■ **Task goal**:
Reproduce exactly the line with "Given: Click the" and every line that follows it below, up to and including the last one. Do not include pictures or anything else.

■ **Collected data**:
-=-=-=-=-

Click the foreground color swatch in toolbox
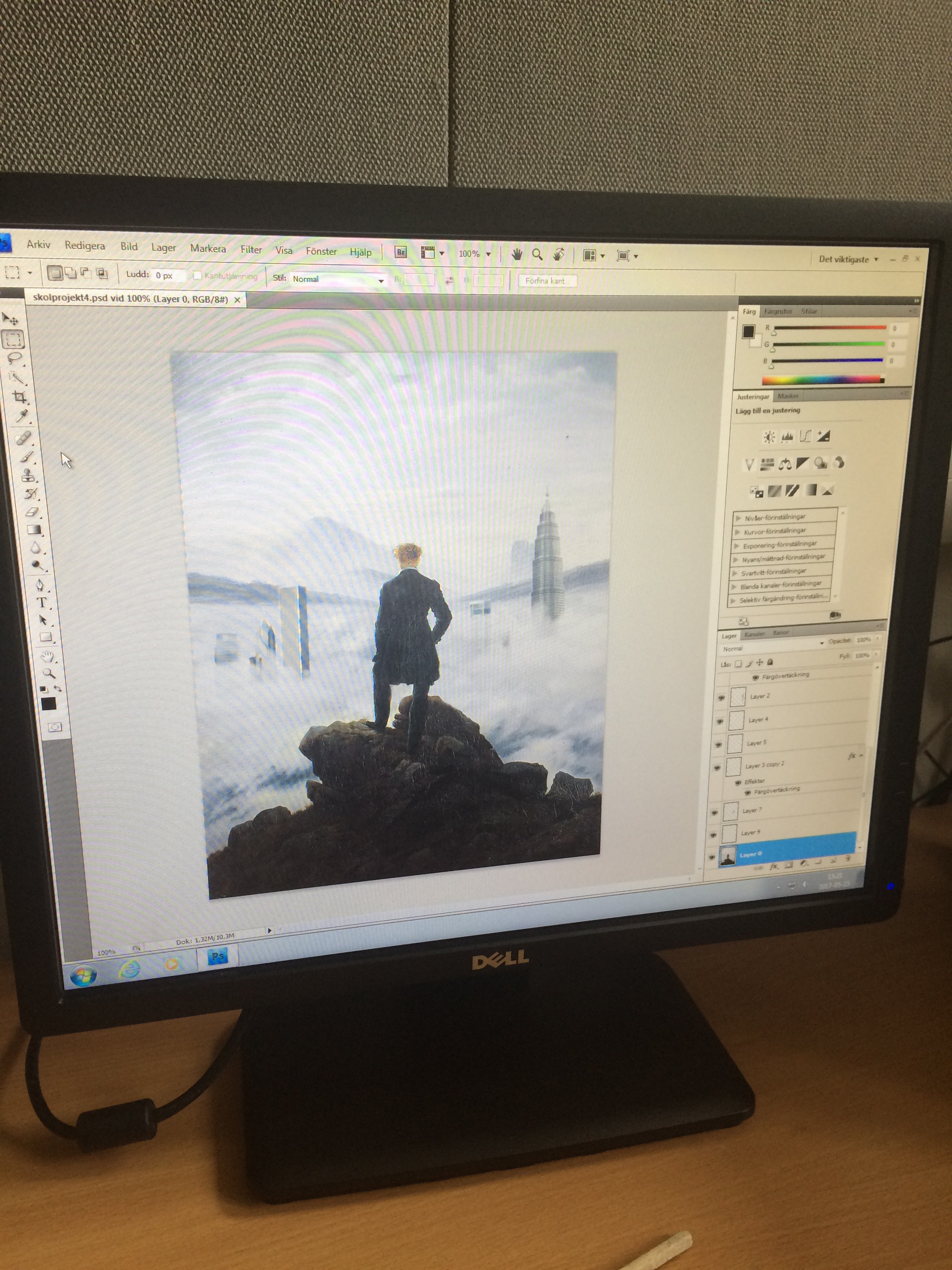Viewport: 952px width, 1270px height. tap(48, 704)
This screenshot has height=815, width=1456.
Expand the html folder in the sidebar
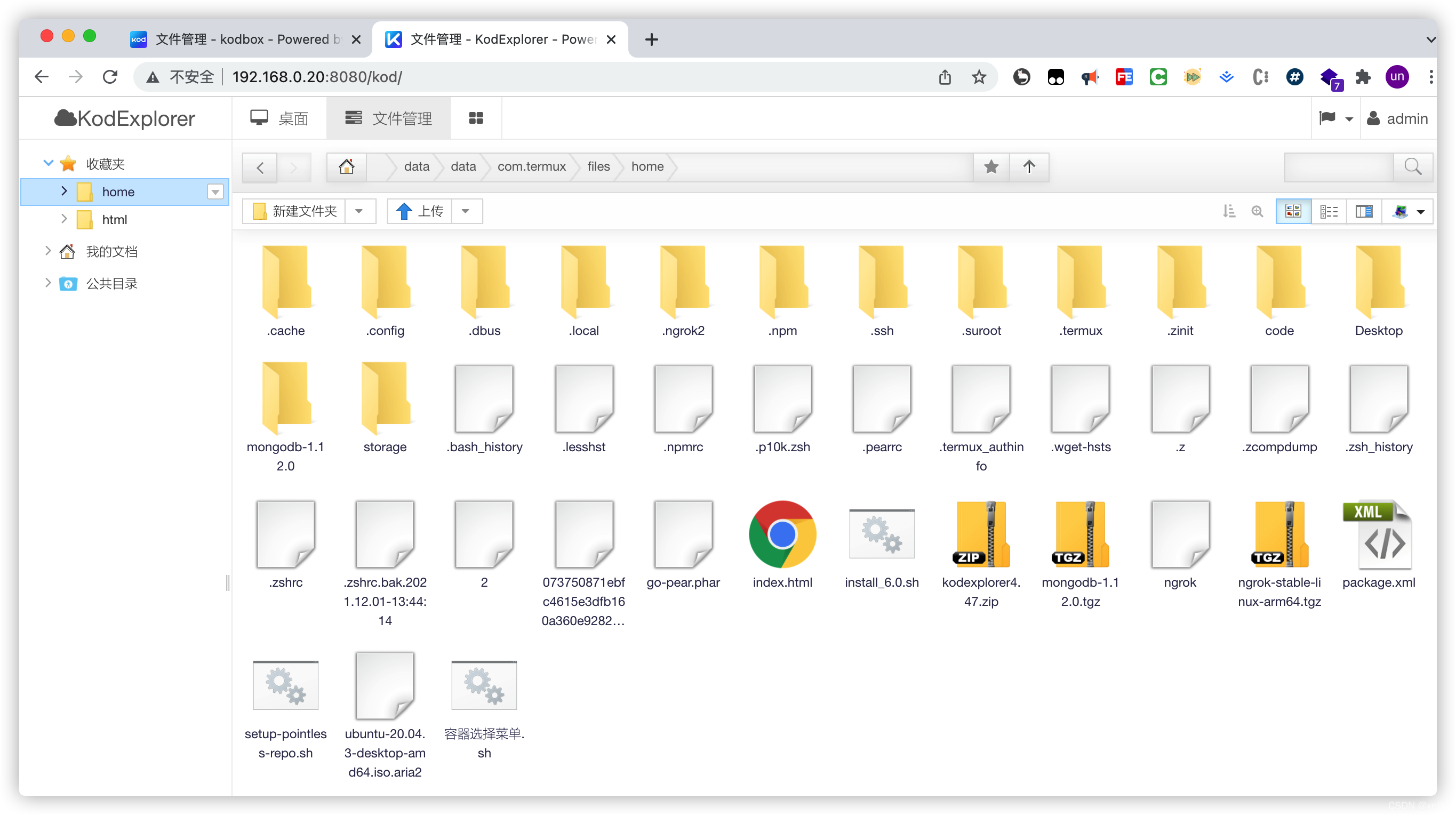[64, 219]
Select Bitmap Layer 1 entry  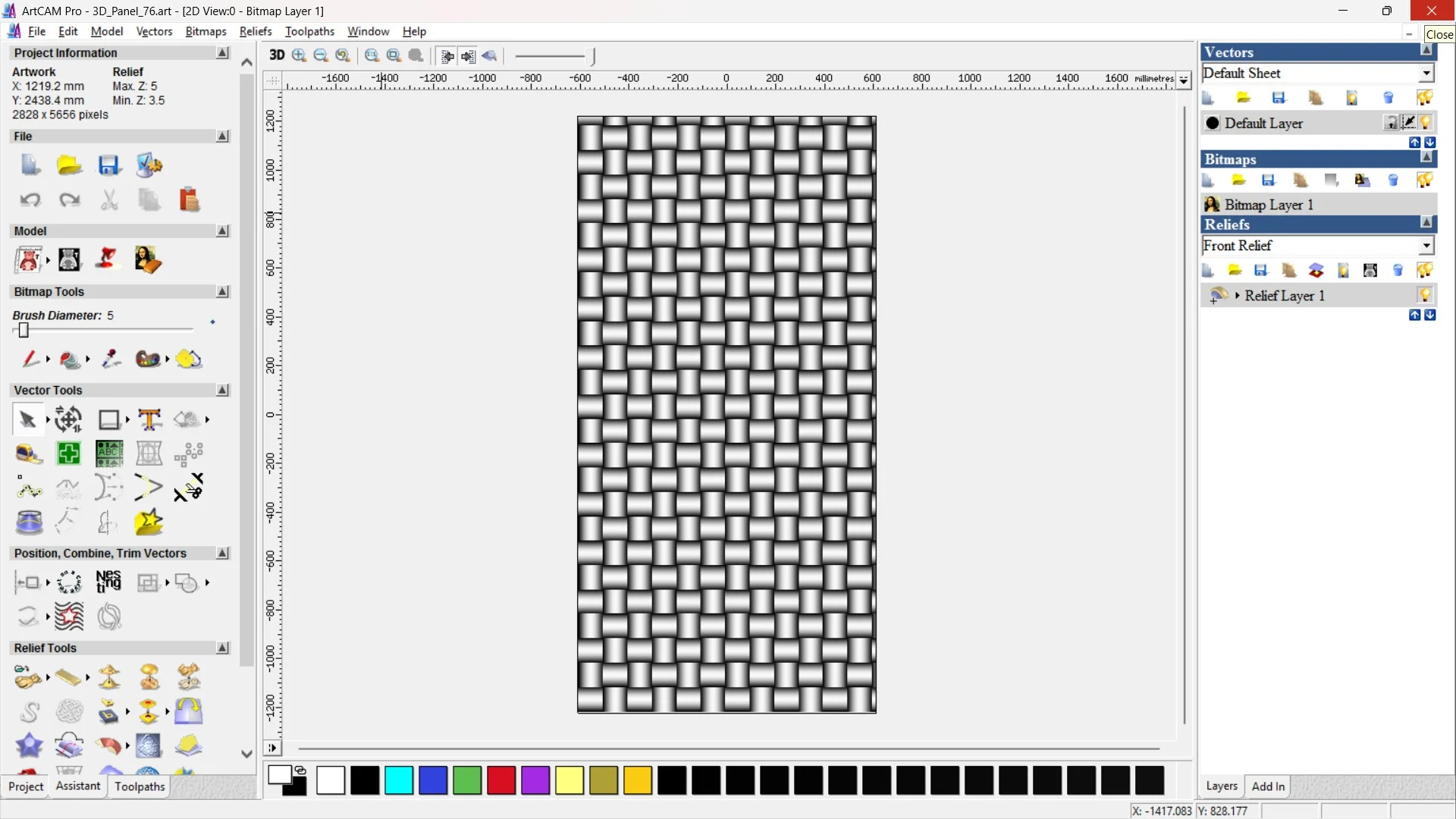(1268, 205)
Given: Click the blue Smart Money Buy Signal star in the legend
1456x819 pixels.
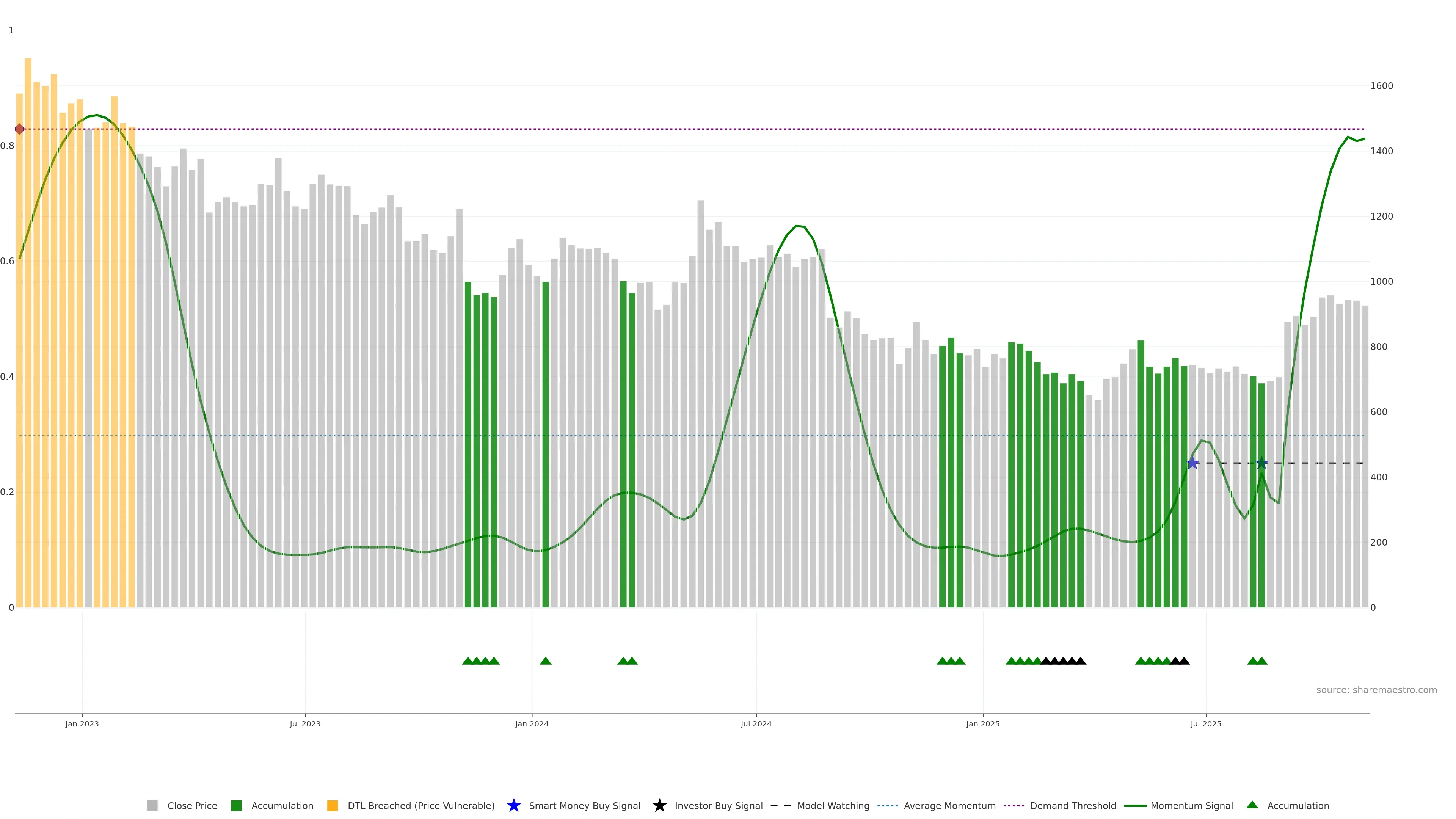Looking at the screenshot, I should tap(513, 805).
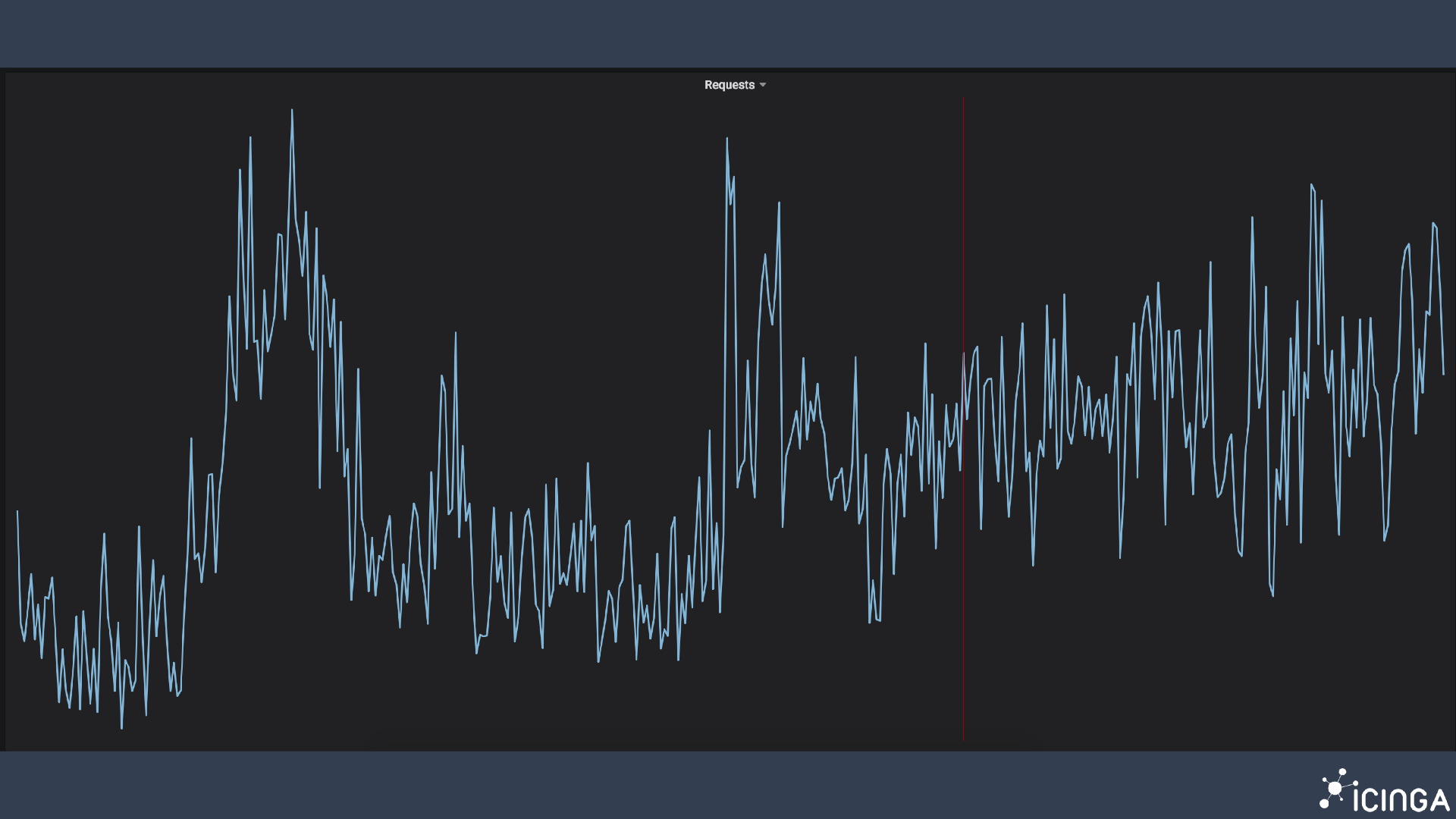
Task: Click the top end of the red marker
Action: point(963,99)

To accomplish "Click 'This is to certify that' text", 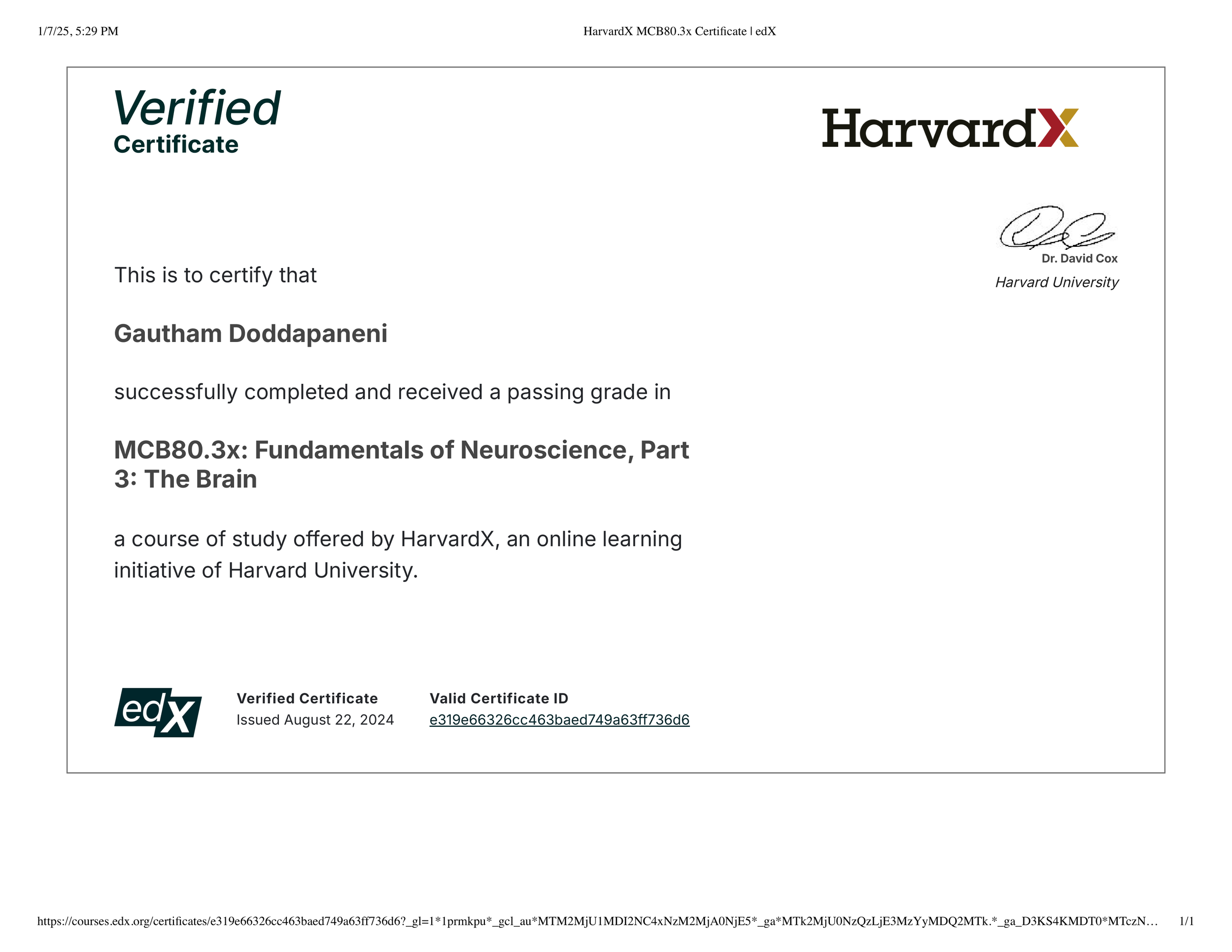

-=-=-=-=-

■ **Task output**:
Given: Click the blue Smart Money Buy Signal star in the legend
1456x819 pixels.
Looking at the screenshot, I should tap(513, 805).
Task: Click the top end of the red marker
Action: point(963,99)

To accomplish "Click 'This is to certify that' text", 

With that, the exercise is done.